I consider it very positive that Yubico’s host-side code is available as open-source. Among many other benefits for Yubico and the community, it allows easier code analysis by security researchers, which I consider very important for trustworthy cryptography. For example, the research presented here would not have happened without access to the source code. However, the previous history shows that code is not automatically audited “for free” in the necessary depth just because it is available in an open-source format, permissively licensed or used in a number of Unix and Windows driver contexts.

The Yubico engineers and developers that I’ve been in contact with are competent and very dedicated. They are bringing a lot of fixes and improvements to the code as part of the constant maintenance efforts. However, I think Yubico should really consider investing more resources into this topic and systematically weed out these types of issues, particularly memory safety issues in the C code. The behavior of their drivers and libraries should be trustworthy and sane regardless of whether the input is coming from a malicious device or not. Cryptography-related code requires a high level of robustness.

Improving this situation will require more eyes on the problem (= additional resources and developer time). An open bug bounty program with reasonably competitive rewards might help with this situation in the long run and bring in some creative approaches, but it obviously requires some engineering resources on its own for triage and resolution. At times, it may require spending extra developer time on low-quality reports. But while it is not a magic fix, I would personally welcome it as a reason to do more research on their code from time to time ;)

In parallel, it might make sense to speed up the efforts to move to memory-safe languages where the environment permits this (CLI vs. drivers), as it is already done with tools such as YubiKey Manager which is written in Python. However, this is a complex topic on its own and largely out of scope here.

Coordinated Disclosure

I first contacted Yubico in April and reported a number of code issues, both via confidential disclosure emails to security@ as well as via the public GitHub issue tracker (after clearing them with the security contact).

During the disclosure process, I had the opportunity to coordinate closely on the subject of security assessments, evaluate the proposed security patches and give inputs for parts of the wording. This process was very positive - I value the trust and openness shown by the vendor by including me in their issue resolution. Although it is arguably also more unpaid work on the researcher side, it can be satisfying to participate in the low-level resolution efforts if the communication is very productive, which it was.

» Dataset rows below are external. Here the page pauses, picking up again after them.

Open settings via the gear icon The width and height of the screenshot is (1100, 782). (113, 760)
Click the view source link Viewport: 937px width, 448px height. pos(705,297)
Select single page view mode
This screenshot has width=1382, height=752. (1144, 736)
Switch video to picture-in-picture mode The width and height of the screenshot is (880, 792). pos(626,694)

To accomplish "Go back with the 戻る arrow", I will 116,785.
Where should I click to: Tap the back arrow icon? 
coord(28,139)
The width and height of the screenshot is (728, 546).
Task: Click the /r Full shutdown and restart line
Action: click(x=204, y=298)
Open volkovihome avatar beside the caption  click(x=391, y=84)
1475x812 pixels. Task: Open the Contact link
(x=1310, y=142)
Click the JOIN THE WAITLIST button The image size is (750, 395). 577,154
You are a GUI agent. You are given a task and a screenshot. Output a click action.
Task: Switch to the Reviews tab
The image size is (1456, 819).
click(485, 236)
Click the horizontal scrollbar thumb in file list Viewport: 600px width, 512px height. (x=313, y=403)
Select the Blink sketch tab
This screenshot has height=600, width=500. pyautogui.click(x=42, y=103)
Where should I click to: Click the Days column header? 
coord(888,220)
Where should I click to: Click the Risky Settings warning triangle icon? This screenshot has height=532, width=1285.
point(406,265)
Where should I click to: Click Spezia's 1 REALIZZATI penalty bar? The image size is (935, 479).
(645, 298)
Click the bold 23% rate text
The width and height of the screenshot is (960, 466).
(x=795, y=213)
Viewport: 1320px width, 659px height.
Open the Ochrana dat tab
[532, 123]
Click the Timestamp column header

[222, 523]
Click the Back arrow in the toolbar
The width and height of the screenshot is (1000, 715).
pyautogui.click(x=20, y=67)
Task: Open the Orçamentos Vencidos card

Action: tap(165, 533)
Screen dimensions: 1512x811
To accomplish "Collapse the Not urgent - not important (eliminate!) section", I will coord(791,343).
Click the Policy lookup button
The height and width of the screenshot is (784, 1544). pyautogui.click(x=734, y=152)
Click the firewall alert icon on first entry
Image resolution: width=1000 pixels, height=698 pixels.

Notably, the originally planned disclosure date was postponed on short notice. Since the disclosure was still well within the usual 90-day time frame and there were no signs that the issues are extremely dangerous or actively misused, I had no objections. From a researcher perspective, shorter disclosure time frames are obviously preferable, but I understand the necessity to balance this with other software development concerns.

Overall, I am satisfied with the disclosure process.

Relevant yubico-piv-tool / libykpiv Sources

Other Relevant Software

Very late in the disclosure process (early July), I noticed the experimental yubikey-piv.rs project which had ported the affected Yubico C code to Rust.

As far as I’m aware, they are not affected by the information leak aspects of CVE-2020-13131 since the out of bounds read will be mitigated in Rust by halting the program. Due to timing and other considerations, they were not included in the coordinated disclosure process.

Detailed Timeline

Bug Bounty

Yubico provided a number of their hardware products as a bug bounty for this issue.